The data:
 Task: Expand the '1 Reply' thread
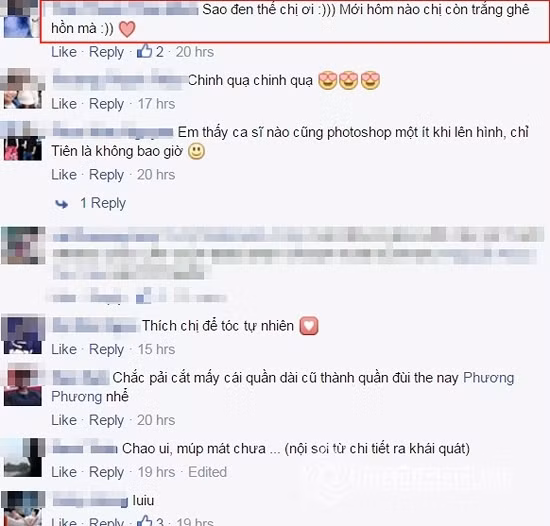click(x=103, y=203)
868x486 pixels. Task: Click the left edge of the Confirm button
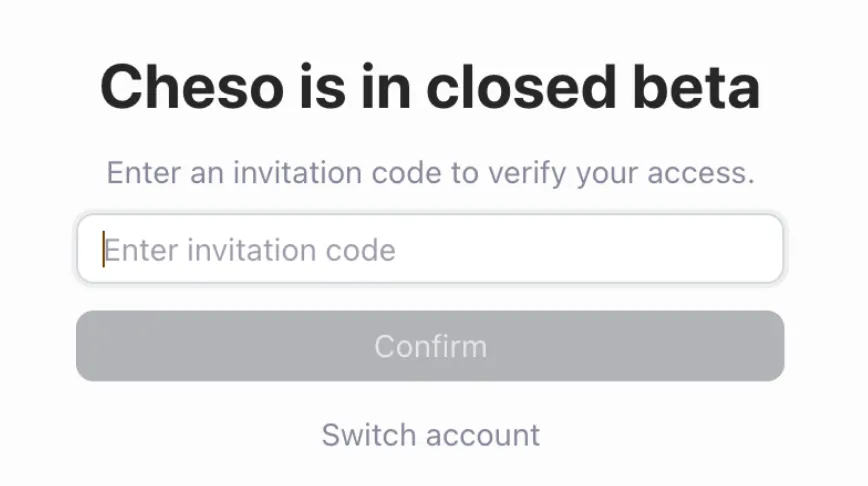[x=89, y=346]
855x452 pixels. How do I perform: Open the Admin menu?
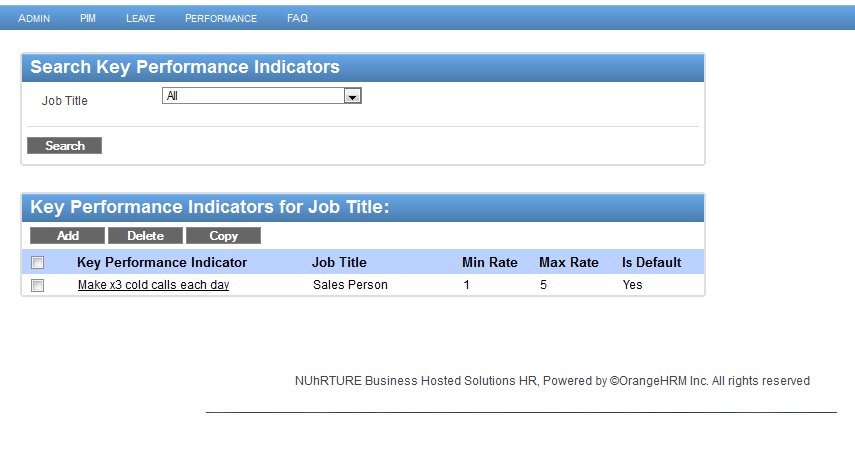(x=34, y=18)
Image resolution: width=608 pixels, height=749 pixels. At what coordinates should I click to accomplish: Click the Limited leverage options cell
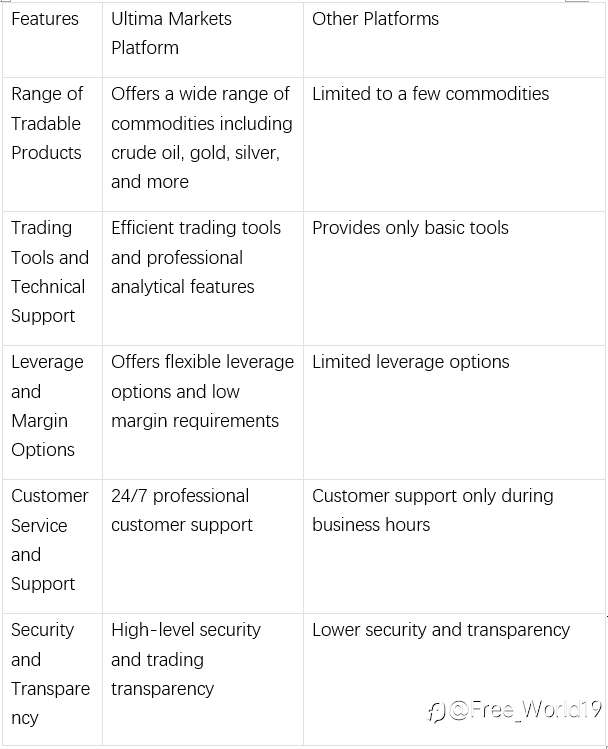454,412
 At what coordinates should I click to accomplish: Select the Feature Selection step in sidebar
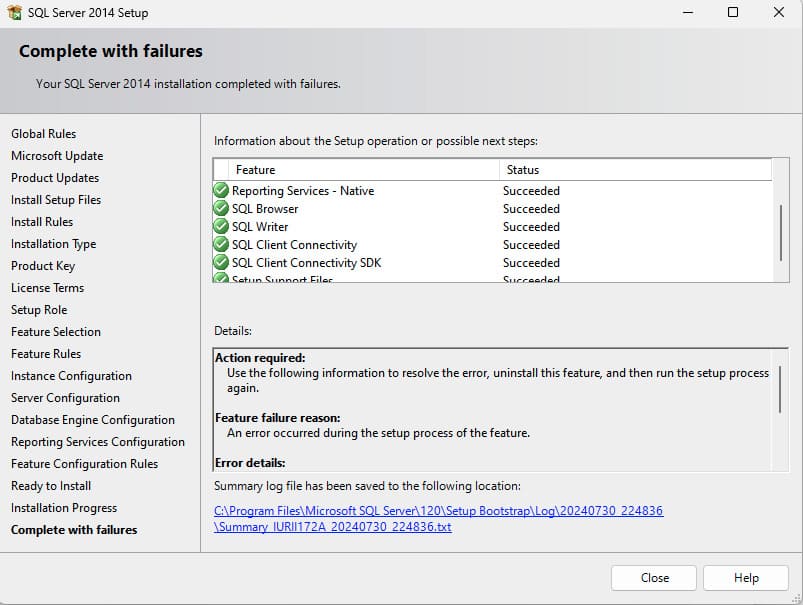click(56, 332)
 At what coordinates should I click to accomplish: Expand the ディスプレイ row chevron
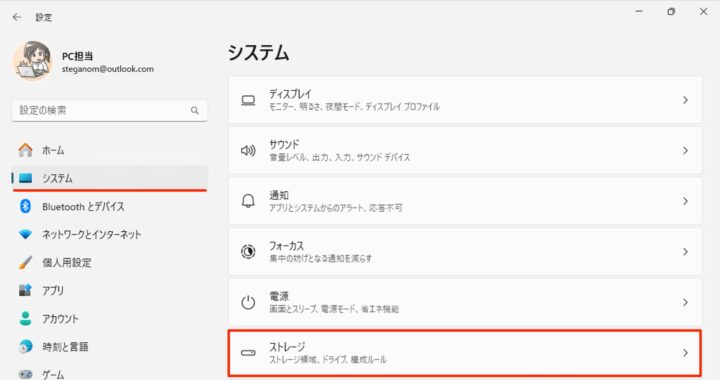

...

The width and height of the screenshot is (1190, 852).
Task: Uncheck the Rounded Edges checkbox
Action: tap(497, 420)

Exercise instructions: Copy the listing above exactly, but only from the line with "Image resolution: width=608" through the line with "At what coordinates should I click to accomplish: Expand", including those two lines and excluding any picture.

Exercise response:
Image resolution: width=608 pixels, height=749 pixels. At what coordinates should I click to accomplish: Click the Limited leverage options cell
454,412
 At what coordinates should I click to accomplish: Select the Feature Selection step in sidebar
click(56, 332)
 At what coordinates should I click to accomplish: Expand the ディスプレイ row chevron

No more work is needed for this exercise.